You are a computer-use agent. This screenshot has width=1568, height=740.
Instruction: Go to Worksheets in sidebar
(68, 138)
==*==
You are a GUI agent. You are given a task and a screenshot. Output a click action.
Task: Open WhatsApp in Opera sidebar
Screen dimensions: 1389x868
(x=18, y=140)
==*==
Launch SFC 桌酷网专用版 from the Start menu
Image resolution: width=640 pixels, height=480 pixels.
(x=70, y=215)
==*==
§ **EXERCISE OBJECTIVE**
Copy the lines from the one containing "Launch SFC 桌酷网专用版 from the Start menu" up to and including the one containing "(x=70, y=215)", changing "Launch" to "Open" and leaving everything else the same.

§ **CORRECT ANSWER**
Open SFC 桌酷网专用版 from the Start menu
Image resolution: width=640 pixels, height=480 pixels.
(x=70, y=215)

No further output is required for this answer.